### EXERCISE DIRECTIONS
Both ends included, restate word for word the lines from the first line of the listing through the line containing "Impressum (54, 919)". Leave the pictures out.

### DATASET RECORDS

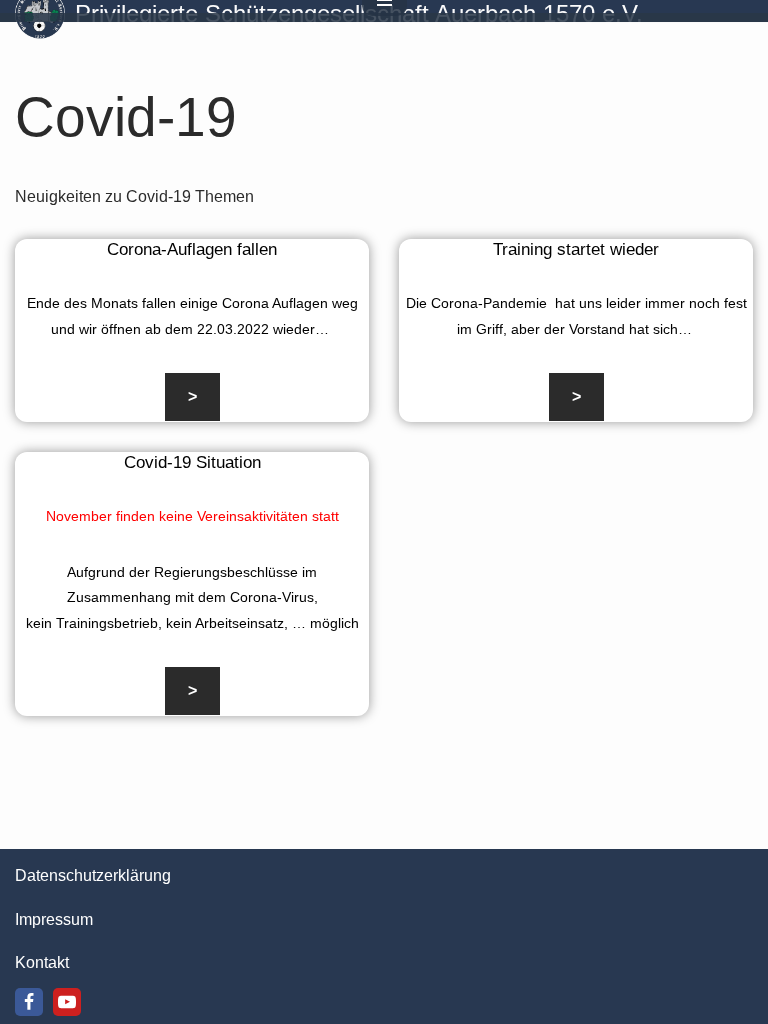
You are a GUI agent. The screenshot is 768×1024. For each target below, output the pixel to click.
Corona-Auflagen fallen (192, 249)
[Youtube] (67, 1002)
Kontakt (42, 962)
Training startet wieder (576, 249)
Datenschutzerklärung (93, 875)
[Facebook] (29, 1002)
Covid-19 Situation (192, 462)
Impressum (54, 919)
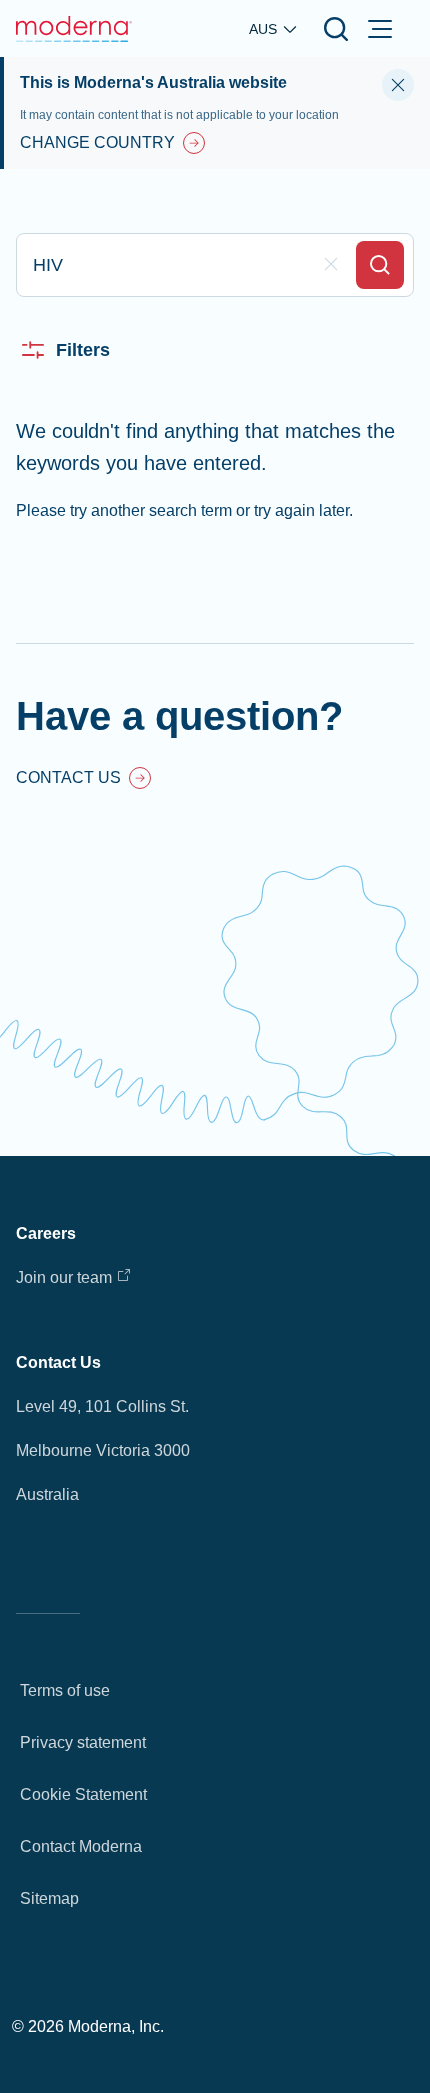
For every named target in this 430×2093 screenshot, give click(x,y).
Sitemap (49, 1898)
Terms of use (65, 1690)
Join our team (64, 1277)
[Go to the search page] (336, 29)
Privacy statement (83, 1742)
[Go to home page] (74, 29)
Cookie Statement (83, 1794)
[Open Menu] (380, 29)
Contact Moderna (81, 1846)
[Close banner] (398, 85)
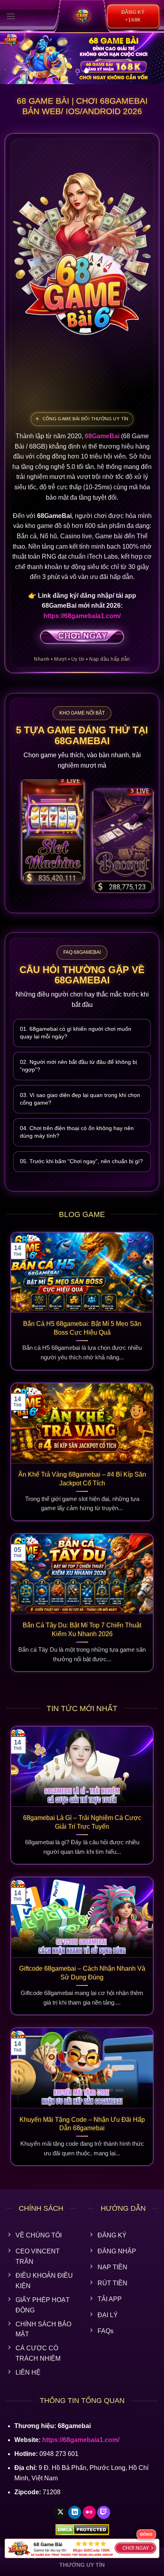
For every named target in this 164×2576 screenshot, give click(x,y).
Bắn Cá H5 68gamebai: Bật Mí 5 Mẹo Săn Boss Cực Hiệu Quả (82, 1328)
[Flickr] (89, 2512)
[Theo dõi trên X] (60, 2512)
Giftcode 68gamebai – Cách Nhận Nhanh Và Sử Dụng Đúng (82, 1973)
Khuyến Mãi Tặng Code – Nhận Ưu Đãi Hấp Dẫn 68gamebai (82, 2124)
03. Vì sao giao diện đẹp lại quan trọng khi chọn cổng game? (80, 1099)
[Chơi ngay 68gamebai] (82, 636)
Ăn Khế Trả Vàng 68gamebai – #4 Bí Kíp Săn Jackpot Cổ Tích (82, 1479)
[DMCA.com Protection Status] (82, 2529)
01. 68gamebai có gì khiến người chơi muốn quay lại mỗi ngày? (75, 1033)
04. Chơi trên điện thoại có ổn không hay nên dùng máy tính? (77, 1132)
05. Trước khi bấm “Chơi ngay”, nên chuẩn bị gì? (81, 1161)
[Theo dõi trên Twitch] (103, 2512)
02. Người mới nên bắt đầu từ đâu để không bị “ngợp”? (78, 1066)
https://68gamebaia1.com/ (82, 615)
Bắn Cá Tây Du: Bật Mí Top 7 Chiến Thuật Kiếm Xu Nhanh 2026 (82, 1629)
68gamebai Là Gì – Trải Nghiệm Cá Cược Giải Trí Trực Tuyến (82, 1822)
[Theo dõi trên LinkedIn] (74, 2512)
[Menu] (11, 16)
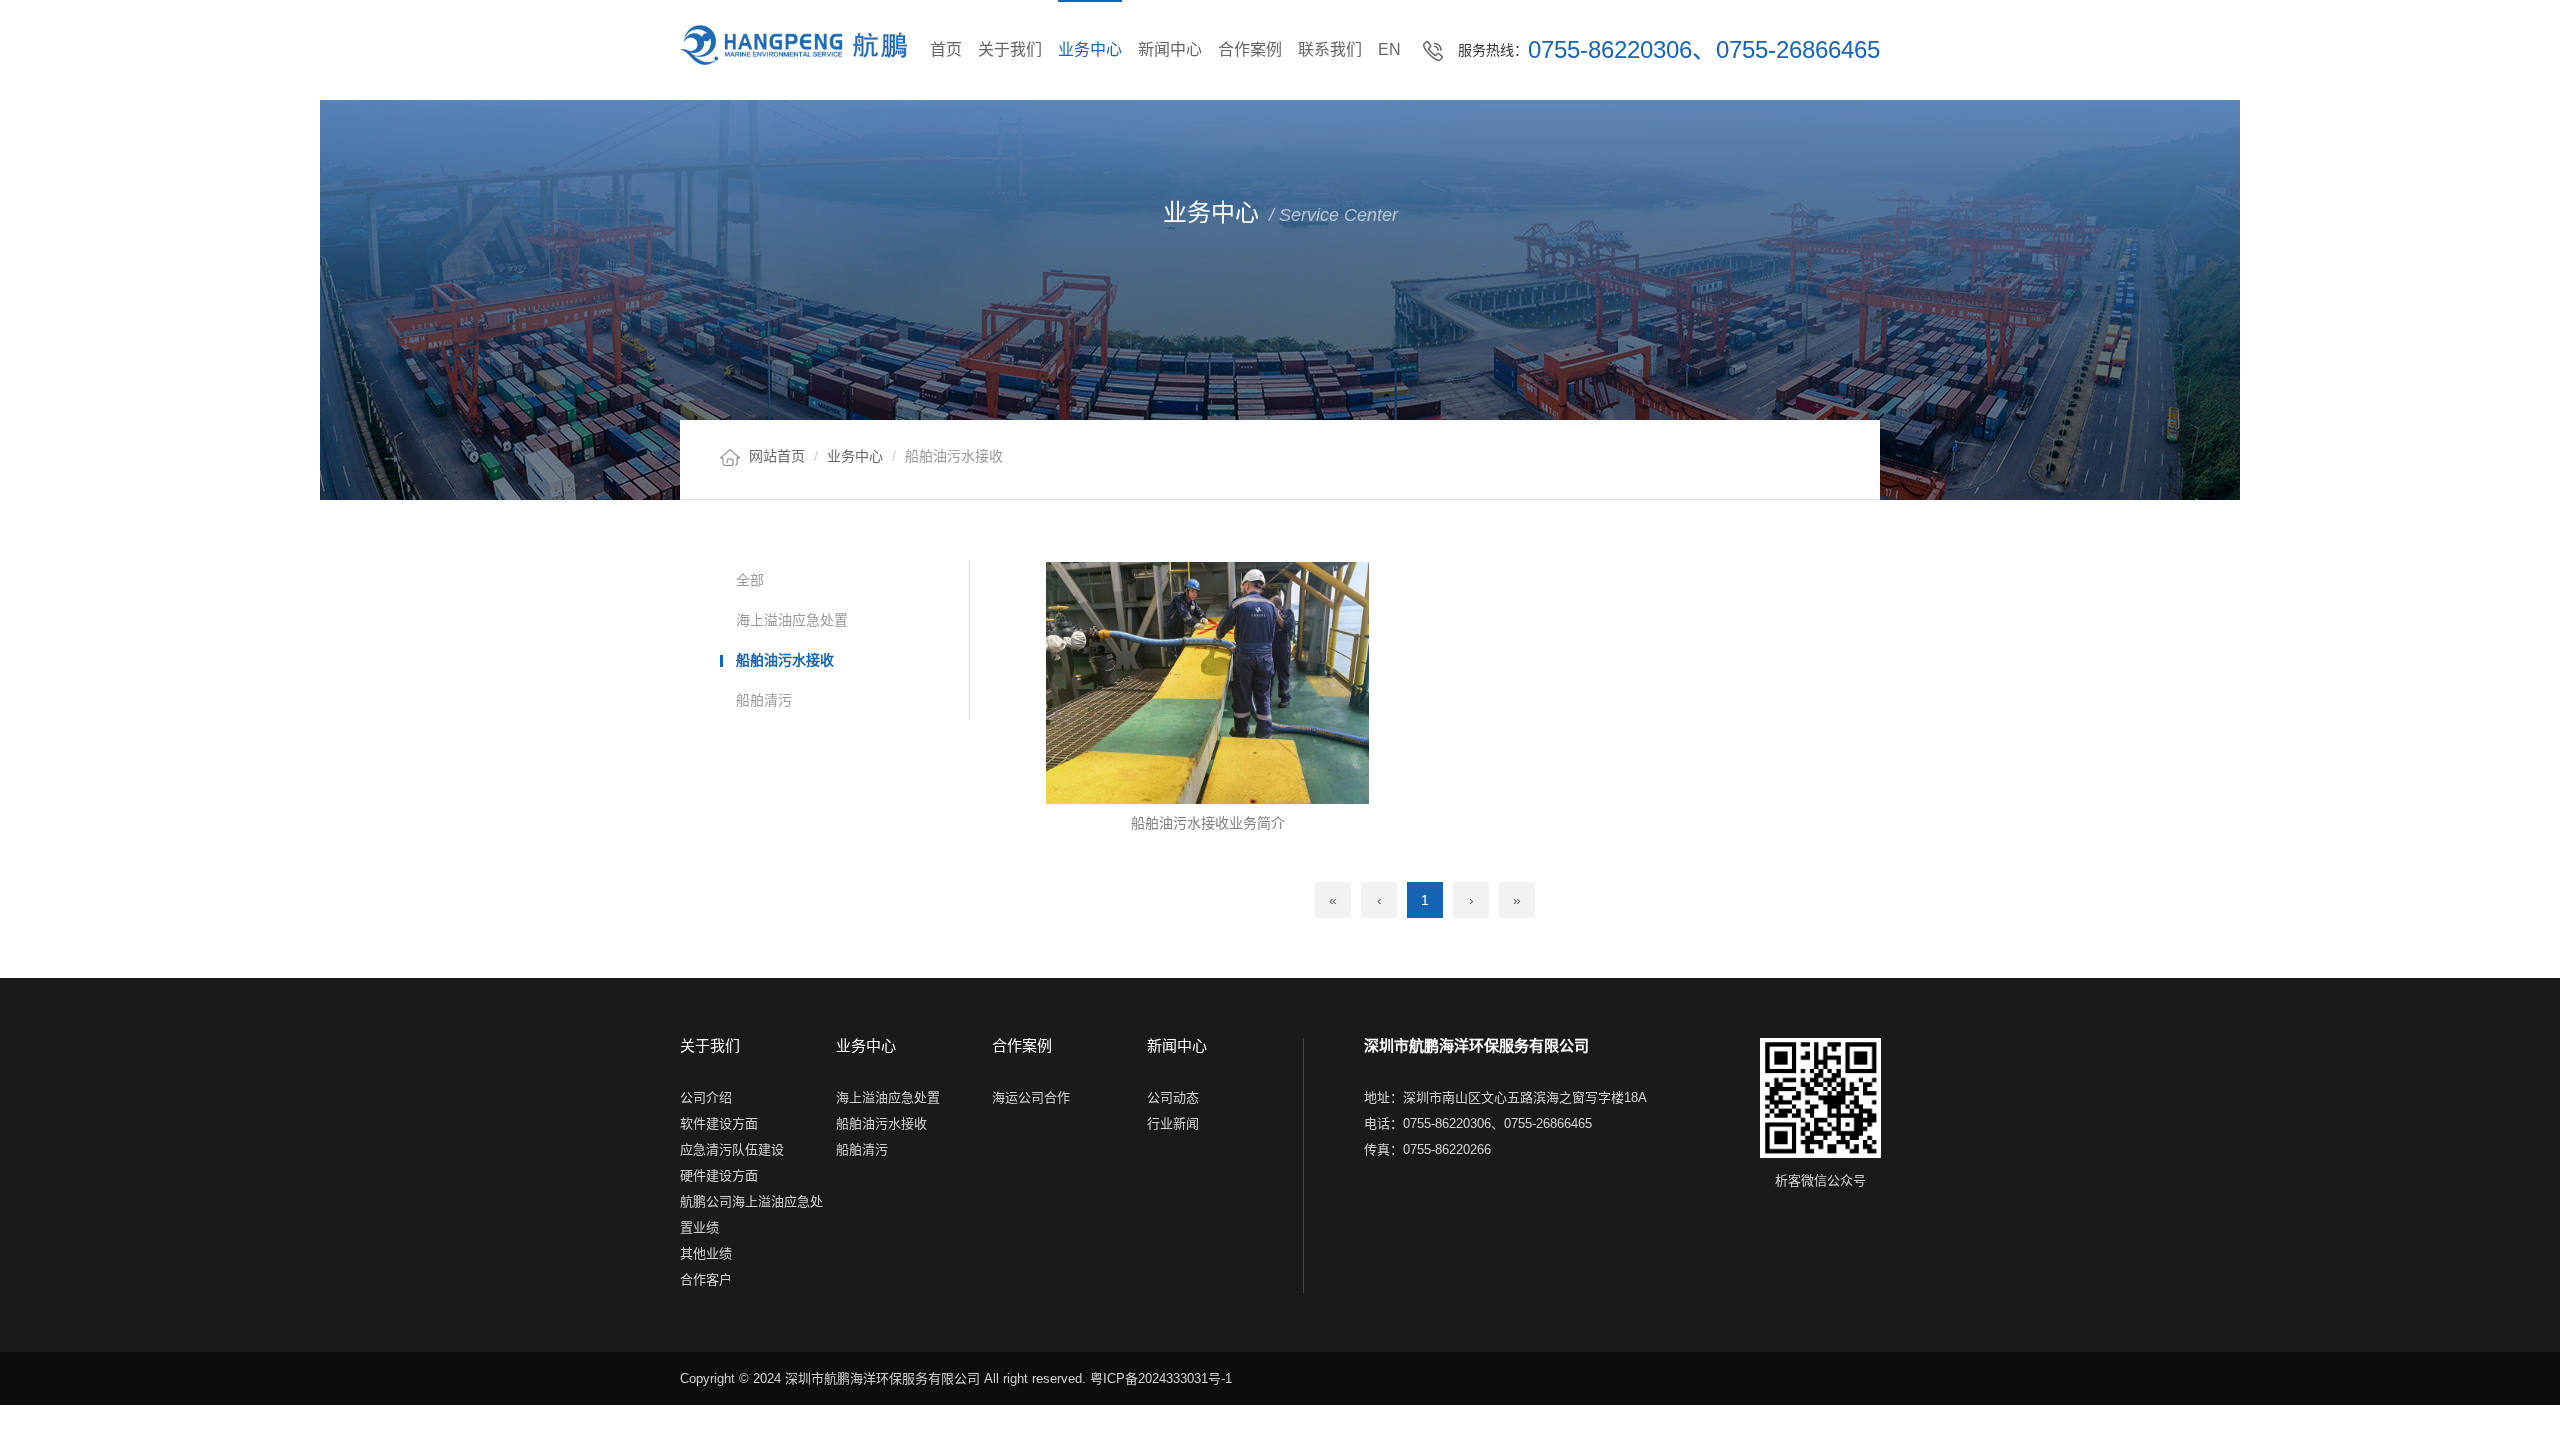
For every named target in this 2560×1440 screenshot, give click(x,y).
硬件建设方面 (719, 1174)
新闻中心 (1170, 49)
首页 (946, 49)
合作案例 (1250, 49)
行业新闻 (1173, 1122)
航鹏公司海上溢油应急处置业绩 (751, 1213)
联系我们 (1330, 49)
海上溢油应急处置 (792, 620)
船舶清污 (764, 700)
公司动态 (1173, 1096)
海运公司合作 (1031, 1096)
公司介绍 (706, 1096)
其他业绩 (706, 1252)
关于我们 (1010, 49)
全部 (750, 580)
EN (1389, 49)
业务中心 (1090, 49)
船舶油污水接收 (785, 660)
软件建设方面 (719, 1122)
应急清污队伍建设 (732, 1148)
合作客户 (706, 1278)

### WRITTEN ANSWER
You are a GUI agent. The screenshot is 768×1024. For each target below, output the pixel to click.
Corona-Auflagen fallen (192, 249)
[Youtube] (67, 1002)
Kontakt (42, 962)
Training startet wieder (576, 249)
Datenschutzerklärung (93, 875)
[Facebook] (29, 1002)
Covid-19 Situation (192, 462)
Impressum (54, 919)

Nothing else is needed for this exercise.